- 817 Okunma
- 1 Yorum
- 1 Beğeni
Havada kalan mutluluklar...
Okuduğunuz yazı Günün Yazısı olarak seçilmiştir.
Yaşlılığın doruğuna ulaşmış kasabadaki komşu amca soruyor; Tek başına sıkılmıyor musun ? Nasıl vakit
geçirebiliyorsun evde ? Ben her türlü geçiririm yanıtını alıyor benden. Neden insanlar yalnızlığı öcü gibi görmekte, buna pek te anlam veremiyordum doğrusu.

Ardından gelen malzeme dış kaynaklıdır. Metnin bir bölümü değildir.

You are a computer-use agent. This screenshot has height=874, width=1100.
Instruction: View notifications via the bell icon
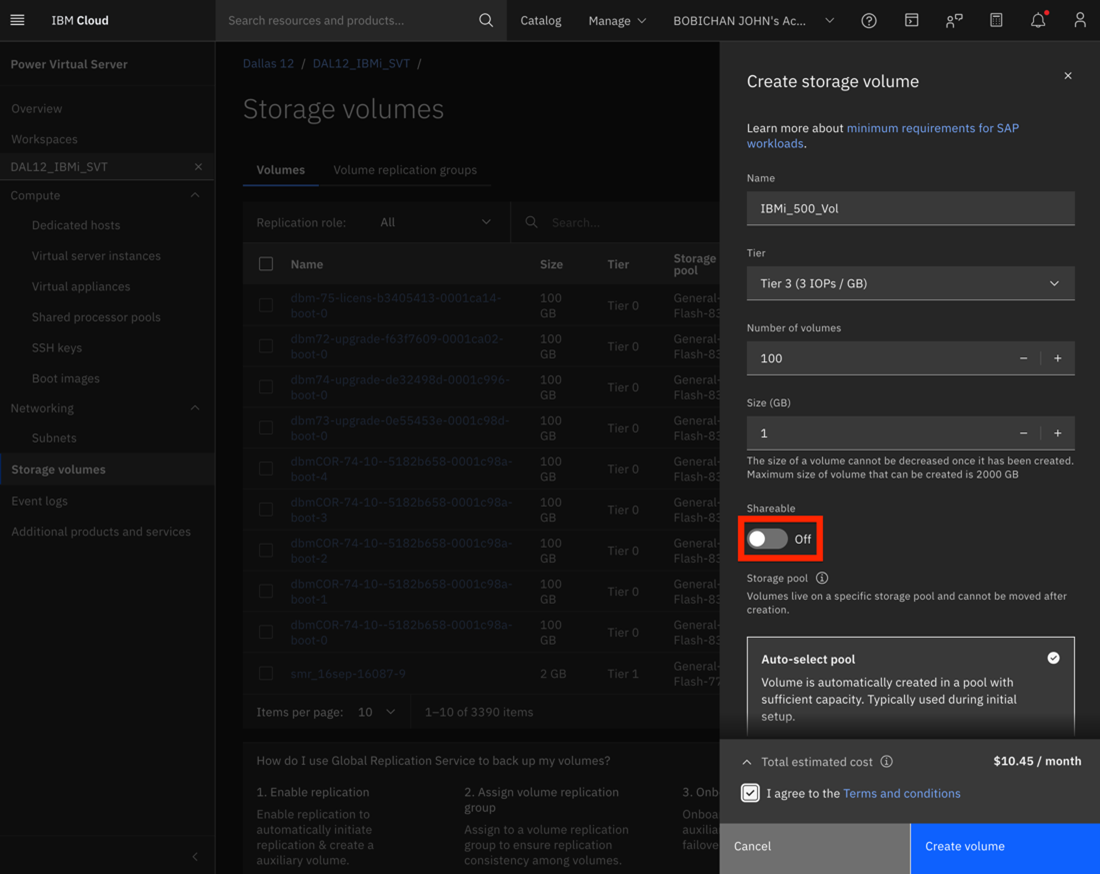(x=1038, y=20)
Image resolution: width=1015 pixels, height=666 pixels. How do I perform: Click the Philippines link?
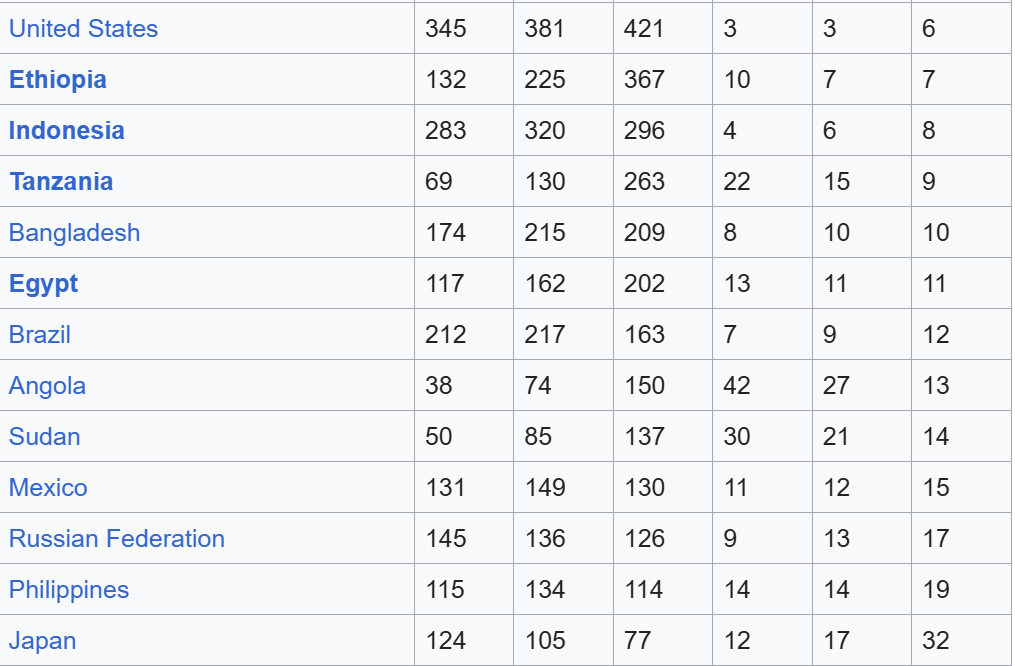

Ben yalnızlığın da koca bir evren olabiliyorsam, vede yetebiliyorsam kendime bu beni neden sıksın. Sürekli
bir uğraş, sürekli bir düşünce halinde olan kafamın zenginliğiyle yapayalnız kaldığımı söylemek güç doğrusu.
Bu yüzdendir ki , sıkılmıyordum, sadece zaman zaman tüm cesaretimi toplayıp dağı taşı gezmek istiyordum.
Ama bunu yapabilmek sanırım bir o kadarda tehlikeliydi benim için. Yaşam tehlikeli insanlarla dolu çünkü. Bu yüzdendir ki evet korumaya almalıyız kendimizi. Hele ki bir kadınsanız , bir genç kızsanız, bunun için iki kere dikkat etmeniz gerekir. Güneşin doğuşunu izlemekten sıkılmak güç, yağmurların sesini dinlemekten yorulmakta güç, tüm bunları seviyordum. Ağaçtan ağaca atlayan , gördüğü
kedi köpekle dehşete kapılarak bağırmaya başlayan sincapın sesine kulak vermek güzeldi, hiç durmadan ötüşen kuşları dinlemekte öyle. Yeşile ve yapraklara bakmaktanda sıkılmaz bir insan, en azından kendi adıma bu böyle diyebilirim.
Yaz geldi, ve işte yine kasabamdayım.
Yine dağlarla, yine taşlarla.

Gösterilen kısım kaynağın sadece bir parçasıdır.